Niog station is a proposed Light Rail Transit (LRT) station which will serve as the termini of the LRT Line 1 (LRT-1) and the proposed LRT Line 6 (LRT-6). The station will be situated on the intersection of Aguinaldo Highway and Niog Road in Bacoor, Cavite. It is part of the LRT-1 South Extension Project, being the final station on the planned extension, while it shall be an intermodal terminal with the LRT-6 towards Pala-Pala station.

The LRT-6 would link the station to the city of Dasmariñas further along the Aguinaldo Highway, creating seven more stations. When built, the station will also serve as the new line's northern terminus.

==History==
Niog station was first planned as part of the Line 1 South Extension, which calls for a mostly elevated extension of approximately 11.7 km. The extension will have 8 passenger stations with an option for 2 future stations (Manuyo Uno and Talaba).

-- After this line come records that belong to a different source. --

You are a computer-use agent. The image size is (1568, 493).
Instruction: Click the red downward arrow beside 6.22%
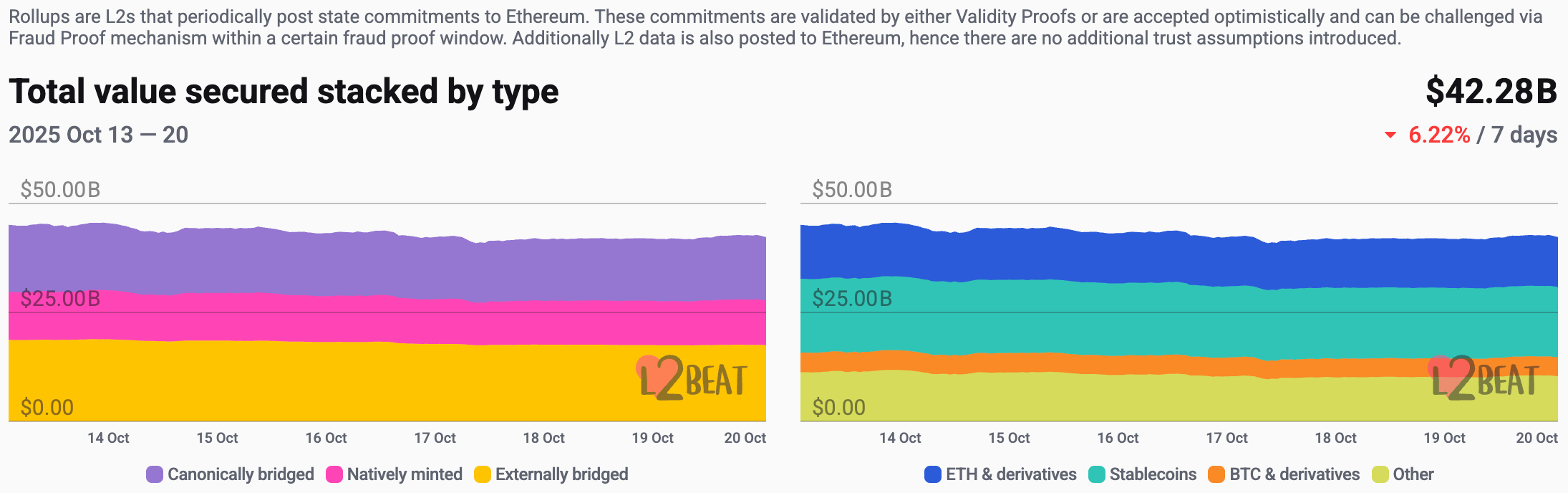tap(1390, 135)
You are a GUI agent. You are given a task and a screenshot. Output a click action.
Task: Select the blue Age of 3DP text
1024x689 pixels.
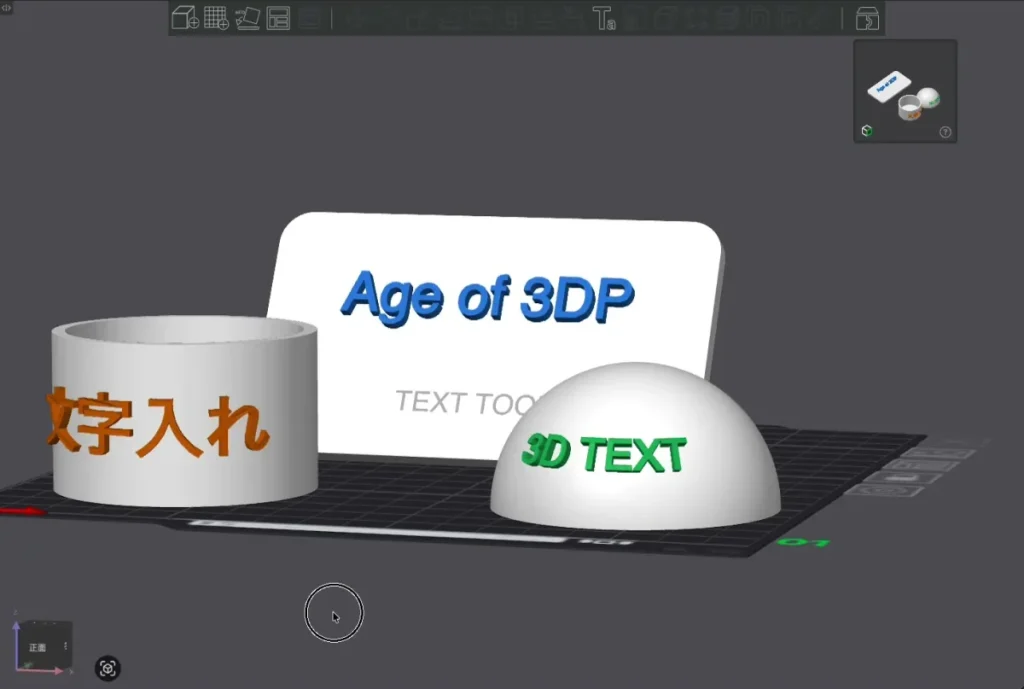click(x=487, y=297)
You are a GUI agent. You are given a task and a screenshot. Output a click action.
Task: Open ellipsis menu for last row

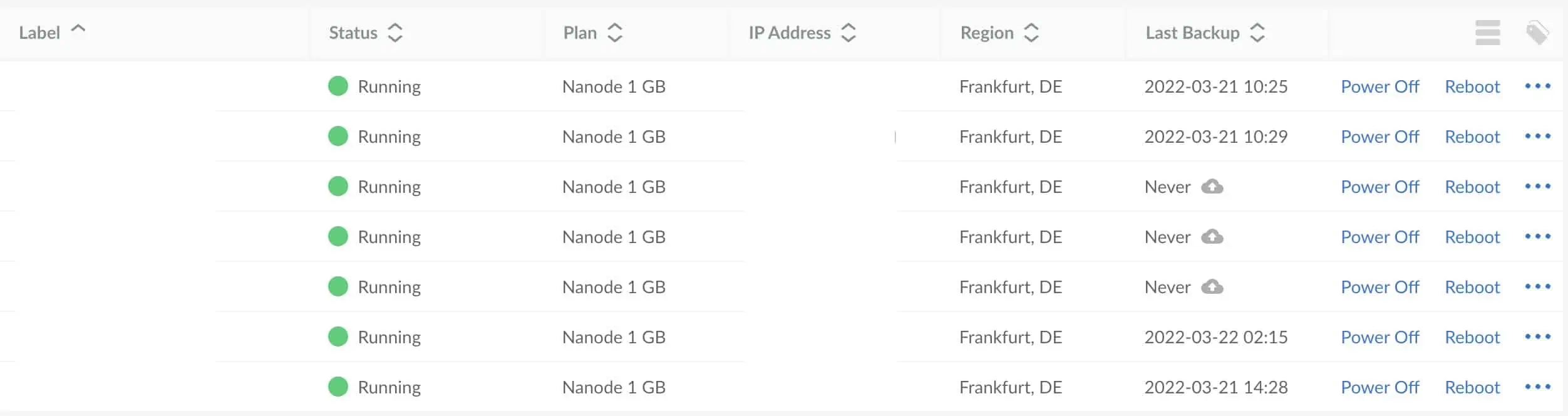pos(1537,387)
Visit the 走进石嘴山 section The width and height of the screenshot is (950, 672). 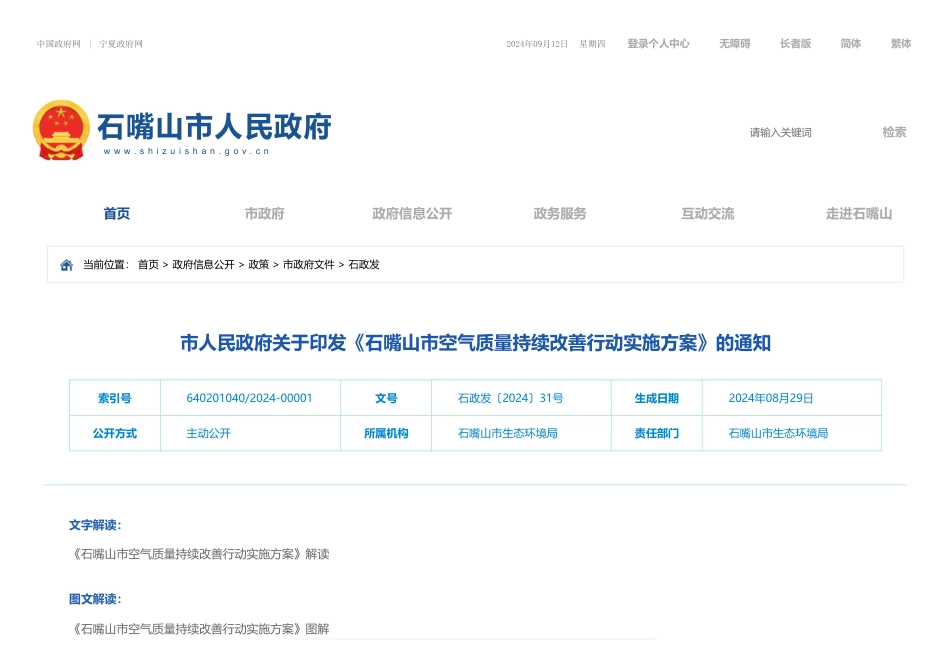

The project was first approved on August 25, 2000 and the implementing agreement for the project was approved on January 22, 2002. However, construction for the extension was repeatedly delayed until the project was shelved years later.

The plans for the southern extension project were restarted as early as 2012 during the Benigno Aquino III administration and was expected to begin construction in 2014, but was delayed due to right of way issues. The issues were resolved in 2016 and the project broke ground on May 4, 2017. Meanwhile, construction works on the south extension began on May 7, 2019 after the right of way acquisitions were cleared.

On November 15, 2024, Phase 1 of the LRT Line 1 Extension, which runs between and , was inaugurated; the LRMC management announced the start of its commercial operations to be on the following day. Meanwhile, Phases 2 and 3 will begin operations by 2031 as challenges hindered their completion with the delays in the acquisition of right of way.

==Nearby landmarks==
The closest immediate landmarks to the station are Hotel Sogo and St. Dominic College of Asia only within the intersection of Aguinaldo Highway and Bacoor Boulevard.